Türkiye'ye dayatılan "piyasa odaklı" enerji düzeni aslında "saçma" bir sistem. Saçmalık, sistemin karmaşık, kaotik, "kimin eli kimin cebinde" bilinmez yapısında. Böyle bir yapıda, diğer tüm "yakıcı" sorunlar bir tarafa, sadece elektriğe 01 Ocak-01 Ekim 2008 tarihleri arasında yapılan toplam yüzde 56.13 zammın arkasındaki "gerçeği" tüm doğrularıyla birilerinin açıklaması lâzım.
Gerçeğin doğru, tutarlı açıklamasını hükümet dahil zammın "ana bileşenlerinden" beklemek ne yazık ki "abes" kaçar. Nitekim, zam bileşenlerinin kurduğu "Maliyet Esaslı Fiyatlandırma Mekanizması" gereği fiyatı 01 Ocak 2009'da tekrar artırılacak elektriğin yanında, 01 Kasım'da BOTAŞ üzerinden doğalgaza yapılan zamla ilgili kamu açıklamaları, hem rakamsal hem içerik yönünden gerçeği anlatmıyor. Aksine "gargaraya" getiriyor.

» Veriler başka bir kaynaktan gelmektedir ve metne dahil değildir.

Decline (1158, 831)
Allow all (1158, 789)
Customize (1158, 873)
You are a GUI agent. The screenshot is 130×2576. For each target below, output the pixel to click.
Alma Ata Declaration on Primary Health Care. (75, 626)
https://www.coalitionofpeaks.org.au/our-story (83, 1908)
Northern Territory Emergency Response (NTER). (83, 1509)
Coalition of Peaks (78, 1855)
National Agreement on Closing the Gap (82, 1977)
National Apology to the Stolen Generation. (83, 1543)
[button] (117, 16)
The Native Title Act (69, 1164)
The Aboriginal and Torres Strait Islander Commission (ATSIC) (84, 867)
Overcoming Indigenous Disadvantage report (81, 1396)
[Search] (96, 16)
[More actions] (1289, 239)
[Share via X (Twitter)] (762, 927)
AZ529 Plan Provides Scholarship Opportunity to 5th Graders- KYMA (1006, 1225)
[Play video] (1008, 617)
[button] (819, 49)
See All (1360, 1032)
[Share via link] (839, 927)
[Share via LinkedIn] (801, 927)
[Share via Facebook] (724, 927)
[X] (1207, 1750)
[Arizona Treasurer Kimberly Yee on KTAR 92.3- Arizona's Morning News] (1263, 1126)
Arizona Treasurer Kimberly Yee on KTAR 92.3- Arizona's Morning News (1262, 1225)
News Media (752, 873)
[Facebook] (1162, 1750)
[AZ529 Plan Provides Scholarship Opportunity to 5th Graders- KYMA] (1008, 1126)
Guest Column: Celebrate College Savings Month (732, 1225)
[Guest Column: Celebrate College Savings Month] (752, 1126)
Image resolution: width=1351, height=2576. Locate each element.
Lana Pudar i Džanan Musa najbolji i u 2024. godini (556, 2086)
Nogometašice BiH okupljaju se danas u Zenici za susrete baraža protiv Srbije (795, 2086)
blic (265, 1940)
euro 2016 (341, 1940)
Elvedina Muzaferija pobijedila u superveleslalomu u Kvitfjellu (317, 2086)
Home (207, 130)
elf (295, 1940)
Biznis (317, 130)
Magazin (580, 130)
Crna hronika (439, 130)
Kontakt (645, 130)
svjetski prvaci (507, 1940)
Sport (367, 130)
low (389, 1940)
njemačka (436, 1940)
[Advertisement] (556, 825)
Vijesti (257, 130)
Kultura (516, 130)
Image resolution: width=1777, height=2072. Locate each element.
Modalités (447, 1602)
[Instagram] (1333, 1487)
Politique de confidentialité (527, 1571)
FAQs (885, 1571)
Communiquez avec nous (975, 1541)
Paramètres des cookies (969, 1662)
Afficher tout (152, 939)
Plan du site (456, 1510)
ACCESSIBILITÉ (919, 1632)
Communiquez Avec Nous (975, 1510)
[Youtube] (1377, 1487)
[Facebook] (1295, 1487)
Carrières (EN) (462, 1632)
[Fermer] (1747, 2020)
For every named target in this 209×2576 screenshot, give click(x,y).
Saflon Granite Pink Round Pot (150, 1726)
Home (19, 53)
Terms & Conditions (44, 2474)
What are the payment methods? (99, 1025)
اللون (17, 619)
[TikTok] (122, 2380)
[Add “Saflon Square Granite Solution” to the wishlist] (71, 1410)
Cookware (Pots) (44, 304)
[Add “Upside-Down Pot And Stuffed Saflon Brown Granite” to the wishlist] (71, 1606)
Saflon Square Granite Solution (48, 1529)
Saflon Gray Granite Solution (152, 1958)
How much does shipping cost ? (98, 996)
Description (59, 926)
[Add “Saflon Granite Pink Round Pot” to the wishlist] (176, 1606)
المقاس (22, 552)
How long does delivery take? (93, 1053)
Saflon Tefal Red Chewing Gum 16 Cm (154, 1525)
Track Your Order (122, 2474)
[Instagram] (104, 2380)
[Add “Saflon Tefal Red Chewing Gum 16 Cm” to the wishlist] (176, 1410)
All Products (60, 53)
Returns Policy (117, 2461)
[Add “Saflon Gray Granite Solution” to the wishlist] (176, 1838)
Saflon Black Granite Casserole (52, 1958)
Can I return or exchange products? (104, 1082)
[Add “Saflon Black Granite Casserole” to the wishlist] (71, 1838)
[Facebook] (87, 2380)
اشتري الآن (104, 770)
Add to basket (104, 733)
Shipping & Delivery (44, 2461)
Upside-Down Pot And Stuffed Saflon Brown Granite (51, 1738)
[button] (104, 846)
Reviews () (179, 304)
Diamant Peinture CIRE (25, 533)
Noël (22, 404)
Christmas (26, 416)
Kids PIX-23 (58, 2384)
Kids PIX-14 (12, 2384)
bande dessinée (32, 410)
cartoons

Enerji düzeninin "kaotik" yapısından gerçekleri çekip çıkaran açıklama ise TMMOB Elektrik Mühendisleri Odası Başkanı Musa Çeçen ile Maden Mühendisleri Odası Başkanı Emin Koramaz'dan geliyor. 06 Kasım tarihli o açıklamada, elektrik zamlarının hangi "hesap oyunlarıyla" yürütüldüğü, Kasım 2008 itibariyle yüzde 82'ye ulaşan doğalgaz zamlarının insafsızlığını okumak mümkün.
Açıklama, elektriğiyle doğalgazıyla Türkiye'nin içte ve dışta nasıl bir "söğüşlenme" düzenine sokulduğu yönüyle bilinenleri içerse de, düzenin gerçek yüzünü bir kere daha teşhir ediyor ki, hep edilmeli! Orada görüyorsunuz: Devletin Maliye'si, belediyeleri; o berbat yayıncılığıyla TRT'si vergi, fon ve paylarıyla; özel sektör kârıyla" elektriğin "sırtında". Elektrik ise tüketicinin sırtında.
Bir de, bu insafsız zamları "Türkiye elektriği, doğalgazı Avrupa'dan daha ucuz kullanıyor" diye savunmuyorlar mı? Çeçen-Koramaz belgeliyor: OECD'nin 28 ülkeyi kapsayan "2000=100" bazlı "Enerji Fiyatları Endeksi"nde Türkiye Eylül 2008 itibariyle 603.79 ile enerjinin "en pahalı olduğu ülke. İkinci "en pahalı" hangisi mi? Slovakya 225.70 endeksle… Gerisini siz hesabedin!